I was brought up that if you make an agreement, say your going to do something. You abide by that, even if it becomes difficult to do so, even if you become hurt by doing so. You keep your word! Even if its not written, you do the right thing by people. These developers were there first, were doing the right things, and whether anyone else likes it or not, whether its convenient or not. You do the right thing by them, and for yourself. Not to mention in this case there are plenty of opportunities to work this out for the benefit of everyone. Not just blow them off and treat them like dirt.

"Stick61" in a couple of comments on the Tulsa World story:

One of the problems here is that TDA risks losing credibility with the modest-scale element of the development community by treating one of its members shabbily. Mr. Bracy lacks credibility when he says that he is not "bound by politics." Of course, he is bound by politics. This ballpark proposal is a political freight train and he's trying to clear a path for it. In the process, he's asking Mr. Wilkins to shut up and be happy about losing $15,000. If I were in Mr. Wilkins' shoes (I don't know him), I would never do business with TDA again because I would consider its behavior in this matter dishonorable.

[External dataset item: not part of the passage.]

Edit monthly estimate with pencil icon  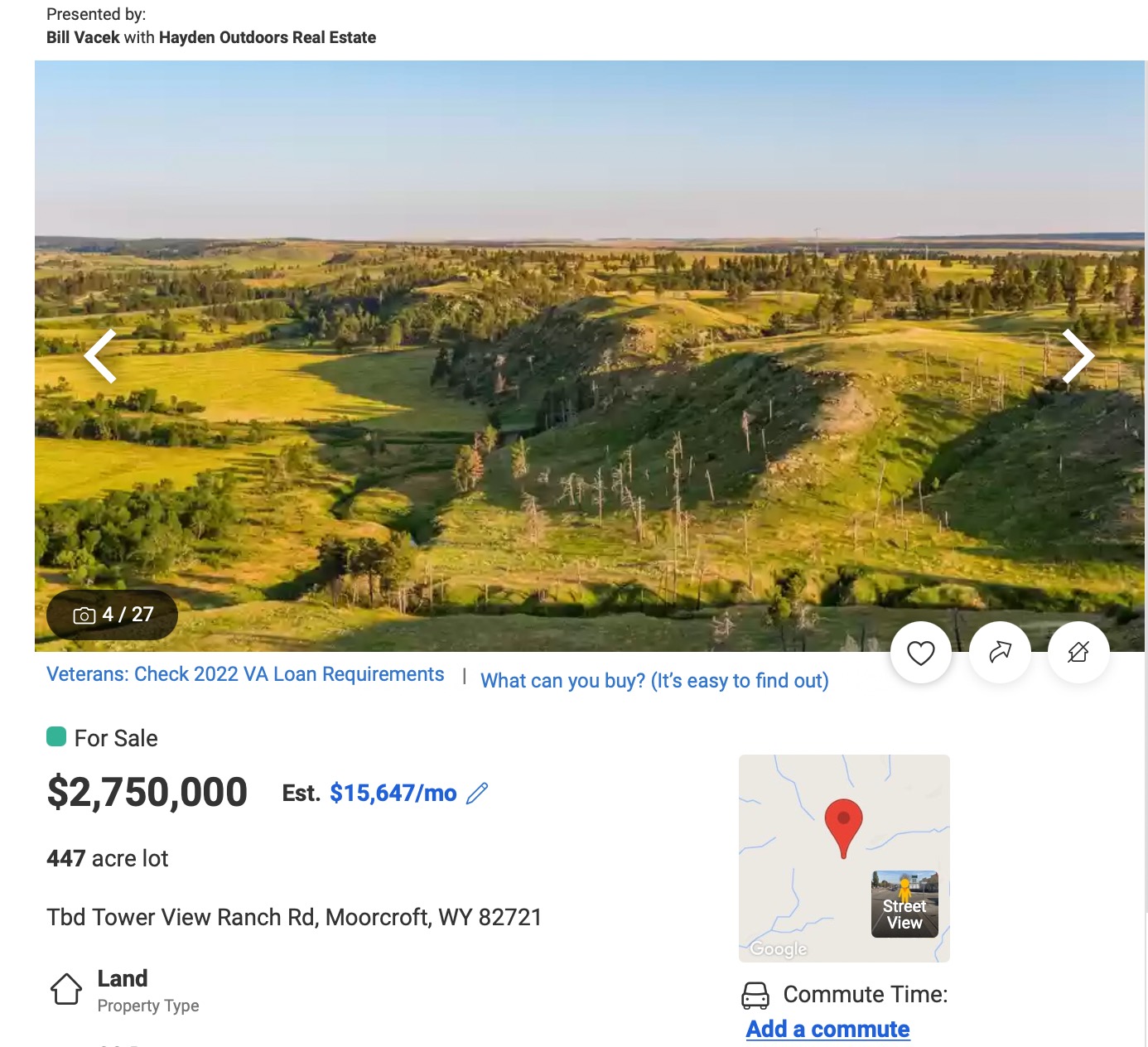477,794
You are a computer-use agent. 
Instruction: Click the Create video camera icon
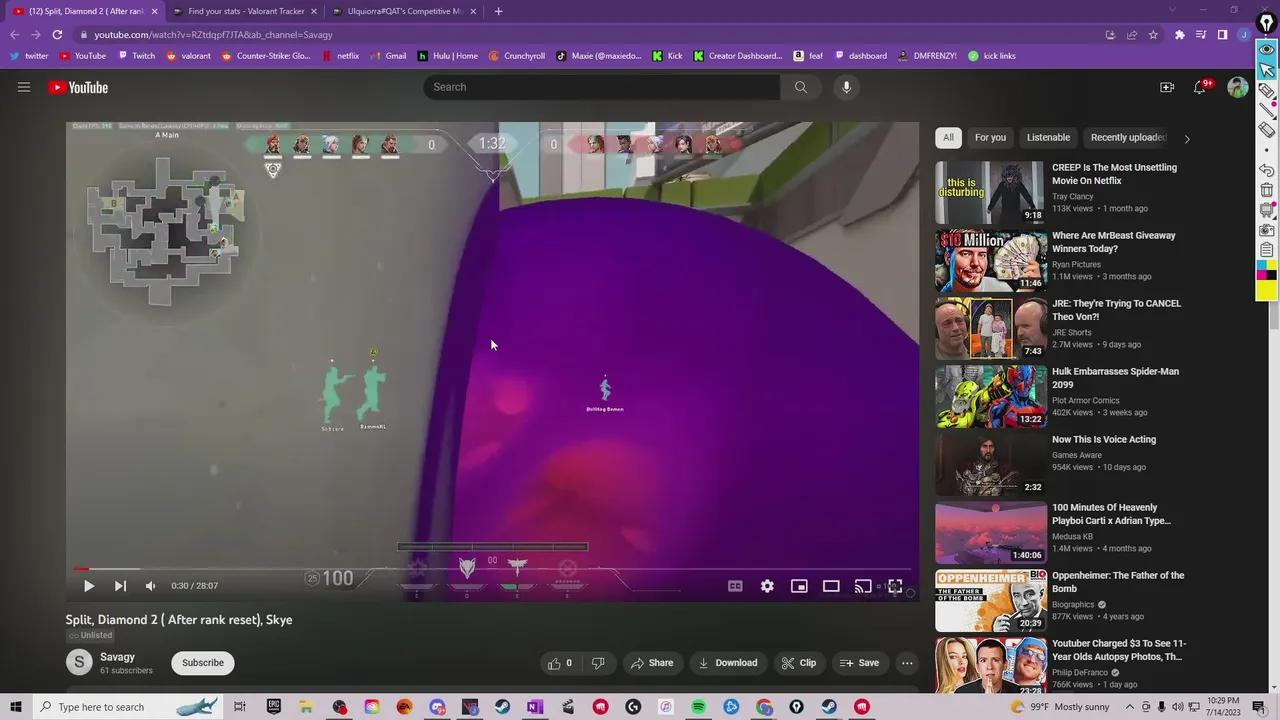click(1167, 87)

I believe that the Mayor does very badly want to see positive development downtown. And she is correct to lend the energy of her office to constructive proposals, including a proposal to build a new ballpark to keep the Drillers in Tulsa. However, she should spare us the tears and make a commitment to treating people with more consideration than Mr. Wilkins has been treated. The gentleman may not have worded his inflammatory email as artfully as he should have, but that doesn't excuse the fact that he appears to have been given the bum's rush. Bickering ceases, or at least decreases, when people are shown due respect. The mayor must do a better job of building consensus.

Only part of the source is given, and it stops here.